By Peg Schmidt, DHS Trustee and Delhi Township Historian.
Golfers at Western Hills Country Club sometimes stumble upon a plaque on the course honoring one Captain James Fitz Morris, RAF, who died when he crashed his Sopwith Camel aeroplane on takeoff from the Club.
August 14 marks the 100th anniversary of the crash that sent shockwaves all over Europe and the U.S. Hundreds of thousands lined the Cincinnati streets a few days later as his funeral procession passed. And thousands more attended his funeral in Scotland when his body was returned to his home in 1919. But now he is mostly forgotten.
Who was this Captain Fitz Morris, and what was he doing at Western Hills Country Club?
Fitz Morris was a World War I flying ace, having scored 14 victories (German planes taken down) between 1914 and 1917, for which he was awarded the Military Cross. Wounded twice, he finally was sent to the U.S. in 1918 to serve as a flight instructor for the newly formed U.S. Army Air Service (now the Air Force).
During the summer of 1918, a group of pilots toured the Midwest to raise funds in support of the war effort.
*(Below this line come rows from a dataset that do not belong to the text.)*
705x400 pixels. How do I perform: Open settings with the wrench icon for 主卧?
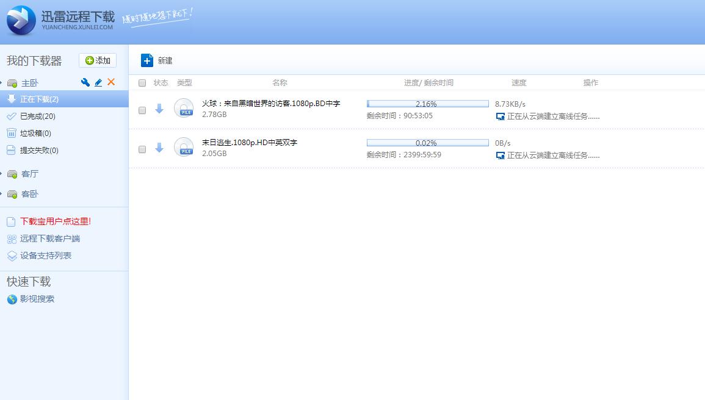click(x=85, y=82)
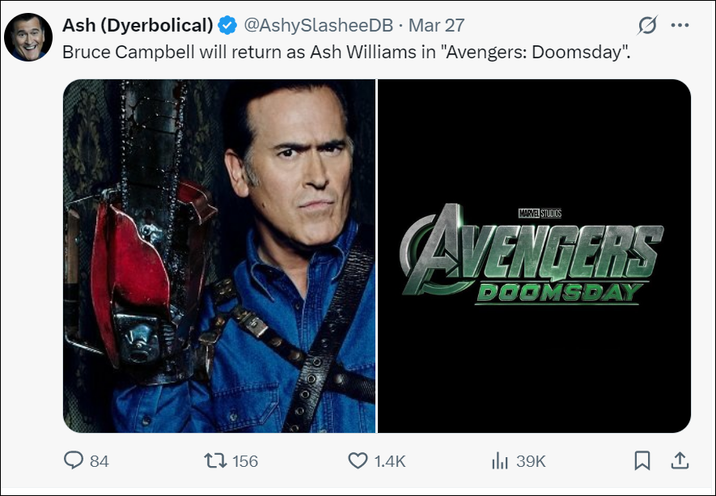Like the tweet with heart icon
This screenshot has height=496, width=716.
(x=358, y=461)
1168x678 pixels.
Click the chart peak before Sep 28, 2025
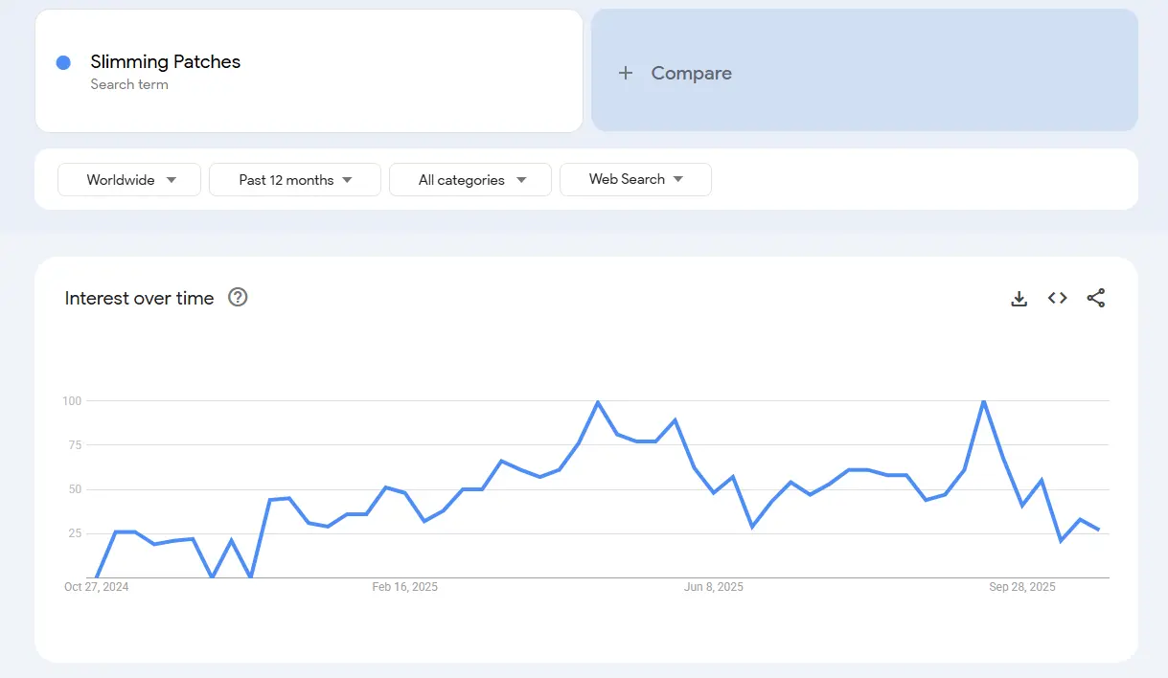(x=983, y=401)
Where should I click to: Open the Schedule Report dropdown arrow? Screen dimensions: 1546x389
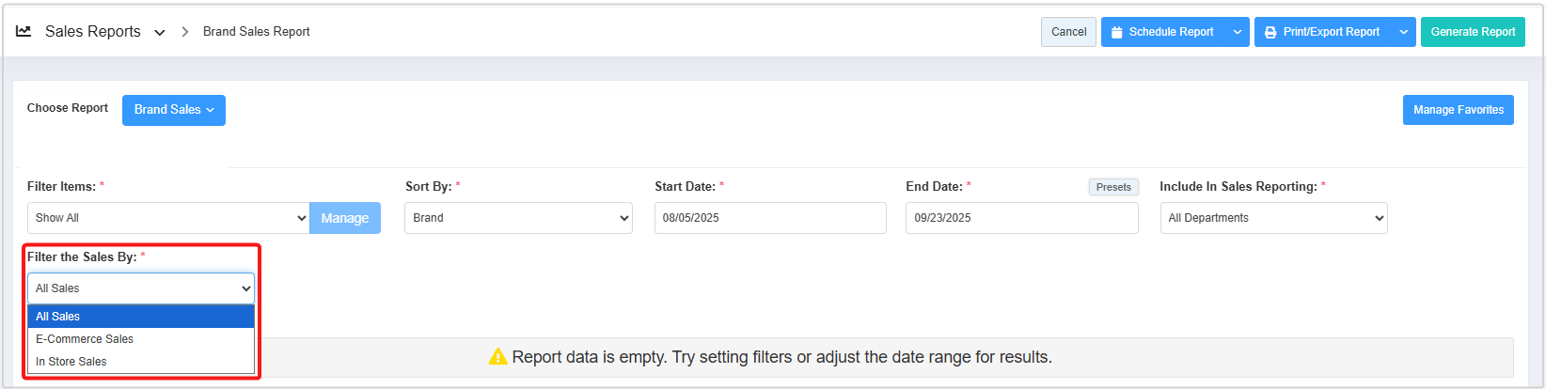(1238, 32)
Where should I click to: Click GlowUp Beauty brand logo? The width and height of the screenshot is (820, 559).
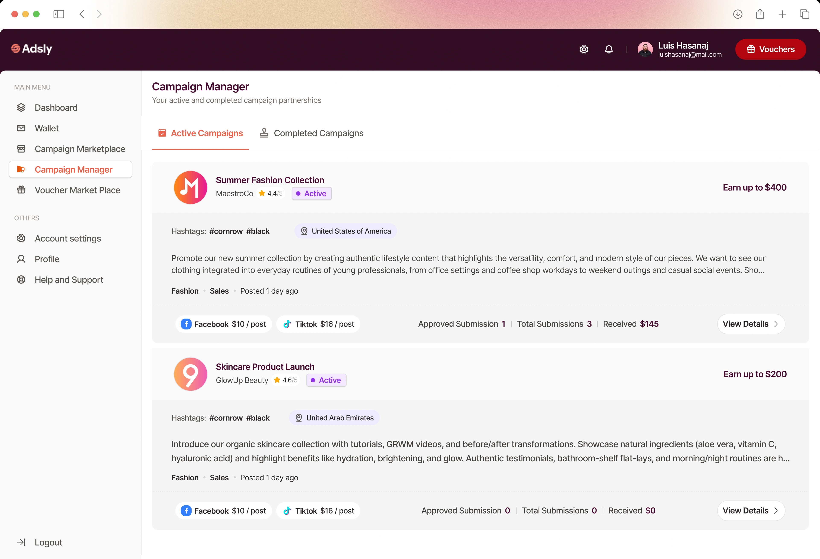coord(191,374)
Capt. Fitz Morris was flying a Sopwith Camel - Snoopy's plane. There weren't many airports back then, so they landed overnight at the country club. While taking off on the morning of August 14, Fitz Morris's plane stalled and nosedived back onto the course and rolled on top of him on impact. Reports say he was not feeling well and might have passed out. He was 21 years old.
Because of the fear of German U-Boats, the military determined not to send his body back to Scotland. The city decided to give him a full military funeral befitting a war hero and on August 17, the funeral cortège left Memorial Hall in Over-the-Rhine - out Spring Grove Avenue to his resting place. The Groesbeck family offered their mausoleum in Spring Grove to hold his body until after the war.
His funeral was attended by 4,000 mourners, with approximately 250,000 more lining the route of the procession according to newspaper reports. A year later, after the war was over, his remains were repatriated and re-interred at Old Churchyard in his hometown of Polmont, Scotland.